(Data extracted from a collection)
= = = =
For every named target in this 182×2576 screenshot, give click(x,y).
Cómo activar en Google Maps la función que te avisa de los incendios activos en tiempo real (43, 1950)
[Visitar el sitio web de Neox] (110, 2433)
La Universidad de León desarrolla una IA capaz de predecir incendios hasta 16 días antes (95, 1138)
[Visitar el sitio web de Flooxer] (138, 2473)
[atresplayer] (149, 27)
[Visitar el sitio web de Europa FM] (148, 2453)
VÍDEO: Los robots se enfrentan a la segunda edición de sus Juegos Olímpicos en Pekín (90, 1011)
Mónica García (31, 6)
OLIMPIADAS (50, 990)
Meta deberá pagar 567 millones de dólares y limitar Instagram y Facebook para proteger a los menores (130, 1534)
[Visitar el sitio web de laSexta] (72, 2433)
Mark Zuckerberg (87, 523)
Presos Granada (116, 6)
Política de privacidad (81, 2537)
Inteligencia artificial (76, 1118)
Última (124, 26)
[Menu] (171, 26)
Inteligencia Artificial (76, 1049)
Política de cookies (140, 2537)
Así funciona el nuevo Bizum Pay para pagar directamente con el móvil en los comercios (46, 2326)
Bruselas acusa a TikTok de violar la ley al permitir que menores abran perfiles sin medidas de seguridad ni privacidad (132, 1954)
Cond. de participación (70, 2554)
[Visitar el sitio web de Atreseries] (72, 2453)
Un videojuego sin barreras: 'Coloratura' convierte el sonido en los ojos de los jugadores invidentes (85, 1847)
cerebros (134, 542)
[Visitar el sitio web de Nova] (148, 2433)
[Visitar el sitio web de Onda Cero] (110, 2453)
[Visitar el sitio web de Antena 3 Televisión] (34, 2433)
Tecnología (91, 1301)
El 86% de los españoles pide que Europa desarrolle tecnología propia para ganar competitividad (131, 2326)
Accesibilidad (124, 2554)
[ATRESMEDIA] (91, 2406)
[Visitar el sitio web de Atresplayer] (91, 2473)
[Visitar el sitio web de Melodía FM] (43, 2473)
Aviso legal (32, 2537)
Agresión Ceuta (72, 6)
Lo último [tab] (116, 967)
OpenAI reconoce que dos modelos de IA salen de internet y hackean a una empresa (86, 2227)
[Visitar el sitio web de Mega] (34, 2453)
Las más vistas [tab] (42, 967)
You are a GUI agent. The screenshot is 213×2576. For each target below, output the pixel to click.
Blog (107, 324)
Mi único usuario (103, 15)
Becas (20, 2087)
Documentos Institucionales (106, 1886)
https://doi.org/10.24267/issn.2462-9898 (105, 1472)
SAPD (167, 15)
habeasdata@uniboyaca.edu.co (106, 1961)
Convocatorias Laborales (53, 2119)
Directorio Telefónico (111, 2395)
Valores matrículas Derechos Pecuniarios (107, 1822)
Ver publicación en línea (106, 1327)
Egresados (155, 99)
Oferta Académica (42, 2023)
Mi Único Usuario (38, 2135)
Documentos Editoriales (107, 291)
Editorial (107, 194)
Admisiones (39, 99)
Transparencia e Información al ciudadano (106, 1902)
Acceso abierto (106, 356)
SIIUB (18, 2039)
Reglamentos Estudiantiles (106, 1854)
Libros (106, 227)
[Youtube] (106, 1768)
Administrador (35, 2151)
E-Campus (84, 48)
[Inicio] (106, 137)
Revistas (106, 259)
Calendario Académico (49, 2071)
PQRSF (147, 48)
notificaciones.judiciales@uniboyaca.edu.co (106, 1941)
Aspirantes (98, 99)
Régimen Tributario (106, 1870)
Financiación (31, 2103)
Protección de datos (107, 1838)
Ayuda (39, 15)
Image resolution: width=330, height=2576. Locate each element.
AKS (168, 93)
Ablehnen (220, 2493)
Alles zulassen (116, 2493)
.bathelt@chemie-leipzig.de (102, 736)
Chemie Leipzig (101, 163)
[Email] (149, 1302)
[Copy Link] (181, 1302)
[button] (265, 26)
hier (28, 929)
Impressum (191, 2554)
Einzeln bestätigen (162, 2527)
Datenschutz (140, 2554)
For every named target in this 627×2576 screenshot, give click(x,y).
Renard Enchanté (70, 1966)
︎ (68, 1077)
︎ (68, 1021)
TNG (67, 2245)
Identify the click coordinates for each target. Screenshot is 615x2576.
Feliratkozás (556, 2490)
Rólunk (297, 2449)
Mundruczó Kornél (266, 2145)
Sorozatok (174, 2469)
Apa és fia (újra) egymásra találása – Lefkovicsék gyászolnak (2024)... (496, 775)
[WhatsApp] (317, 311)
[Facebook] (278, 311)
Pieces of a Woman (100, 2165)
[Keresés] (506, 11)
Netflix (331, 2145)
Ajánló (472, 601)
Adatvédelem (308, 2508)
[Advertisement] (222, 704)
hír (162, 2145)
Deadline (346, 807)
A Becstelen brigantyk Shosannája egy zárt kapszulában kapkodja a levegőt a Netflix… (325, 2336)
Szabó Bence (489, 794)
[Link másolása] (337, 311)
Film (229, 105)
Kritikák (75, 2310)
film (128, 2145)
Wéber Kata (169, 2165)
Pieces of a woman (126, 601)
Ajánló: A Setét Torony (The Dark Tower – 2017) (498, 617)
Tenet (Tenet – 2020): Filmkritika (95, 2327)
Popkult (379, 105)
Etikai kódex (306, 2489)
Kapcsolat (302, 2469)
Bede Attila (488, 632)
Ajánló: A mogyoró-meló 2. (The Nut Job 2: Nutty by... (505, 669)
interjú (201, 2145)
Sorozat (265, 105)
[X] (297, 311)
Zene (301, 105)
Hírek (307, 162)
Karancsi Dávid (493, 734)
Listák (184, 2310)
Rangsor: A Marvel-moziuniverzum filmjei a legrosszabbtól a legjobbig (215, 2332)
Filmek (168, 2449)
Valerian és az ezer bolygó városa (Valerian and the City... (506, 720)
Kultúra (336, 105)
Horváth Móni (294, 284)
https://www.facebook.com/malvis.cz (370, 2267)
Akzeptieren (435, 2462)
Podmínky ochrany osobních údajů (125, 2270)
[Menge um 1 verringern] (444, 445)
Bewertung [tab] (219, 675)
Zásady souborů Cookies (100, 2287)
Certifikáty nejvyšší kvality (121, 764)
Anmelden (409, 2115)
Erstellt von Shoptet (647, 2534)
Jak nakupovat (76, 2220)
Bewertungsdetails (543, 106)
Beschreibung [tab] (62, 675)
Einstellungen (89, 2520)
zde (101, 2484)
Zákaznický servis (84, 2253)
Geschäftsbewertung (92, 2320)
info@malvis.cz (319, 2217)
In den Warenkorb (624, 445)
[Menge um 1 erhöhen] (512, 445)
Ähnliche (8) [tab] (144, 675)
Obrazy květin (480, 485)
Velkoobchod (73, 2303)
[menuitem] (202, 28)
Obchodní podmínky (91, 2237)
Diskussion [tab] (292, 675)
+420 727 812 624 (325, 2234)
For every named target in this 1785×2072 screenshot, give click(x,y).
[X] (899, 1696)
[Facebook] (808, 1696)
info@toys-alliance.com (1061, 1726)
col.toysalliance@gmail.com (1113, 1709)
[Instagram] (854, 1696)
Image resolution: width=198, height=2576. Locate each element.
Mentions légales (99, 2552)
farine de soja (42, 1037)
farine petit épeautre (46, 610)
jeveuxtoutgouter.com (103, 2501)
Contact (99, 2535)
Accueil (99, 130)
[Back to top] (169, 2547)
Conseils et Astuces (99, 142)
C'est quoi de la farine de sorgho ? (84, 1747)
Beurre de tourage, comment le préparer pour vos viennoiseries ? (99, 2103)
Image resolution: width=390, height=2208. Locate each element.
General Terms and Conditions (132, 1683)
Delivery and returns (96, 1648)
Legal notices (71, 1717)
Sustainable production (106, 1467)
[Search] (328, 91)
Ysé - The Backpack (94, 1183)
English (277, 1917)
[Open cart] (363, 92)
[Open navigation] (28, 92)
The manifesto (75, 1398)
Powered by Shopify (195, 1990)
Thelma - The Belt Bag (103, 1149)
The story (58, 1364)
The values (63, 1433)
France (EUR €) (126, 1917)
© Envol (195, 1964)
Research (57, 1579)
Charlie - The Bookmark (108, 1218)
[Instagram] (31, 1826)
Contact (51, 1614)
= = = =
PROBLEM — All lines from the top of the data through the line containing "Agresión Ceuta (72, 6)" need to be retyped exactly, and nothing more.

EXPECTED ANSWER —
For every named target in this 182×2576 screenshot, give click(x,y).
Cómo activar en Google Maps la función que te avisa de los incendios activos en tiempo real (43, 1950)
[Visitar el sitio web de Neox] (110, 2433)
La Universidad de León desarrolla una IA capaz de predecir incendios hasta 16 días antes (95, 1138)
[Visitar el sitio web de Flooxer] (138, 2473)
[atresplayer] (149, 27)
[Visitar el sitio web de Europa FM] (148, 2453)
VÍDEO: Los robots se enfrentan a la segunda edición de sus Juegos Olímpicos en Pekín (90, 1011)
Mónica García (31, 6)
OLIMPIADAS (50, 990)
Meta deberá pagar 567 millones de dólares y limitar Instagram y Facebook para proteger a los menores (130, 1534)
[Visitar el sitio web de laSexta] (72, 2433)
Mark Zuckerberg (87, 523)
Presos Granada (116, 6)
Política de privacidad (81, 2537)
Inteligencia artificial (76, 1118)
Última (124, 26)
[Menu] (171, 26)
Inteligencia Artificial (76, 1049)
Política de cookies (140, 2537)
Así funciona el nuevo Bizum Pay para pagar directamente con el móvil en los comercios (46, 2326)
Bruselas acusa a TikTok de violar la ley al permitir que menores abran perfiles sin medidas de seguridad ni privacidad (132, 1954)
Cond. de participación (70, 2554)
[Visitar el sitio web de Atreseries] (72, 2453)
Un videojuego sin barreras: 'Coloratura' convierte el sonido en los ojos de los jugadores invidentes (85, 1847)
cerebros (134, 542)
[Visitar el sitio web de Nova] (148, 2433)
[Visitar el sitio web de Onda Cero] (110, 2453)
[Visitar el sitio web de Antena 3 Televisión] (34, 2433)
Tecnología (91, 1301)
El 86% de los españoles pide que Europa desarrolle tecnología propia para ganar competitividad (131, 2326)
Accesibilidad (124, 2554)
[ATRESMEDIA] (91, 2406)
[Visitar el sitio web de Atresplayer] (91, 2473)
[Visitar el sitio web de Melodía FM] (43, 2473)
Aviso legal (32, 2537)
Agresión Ceuta (72, 6)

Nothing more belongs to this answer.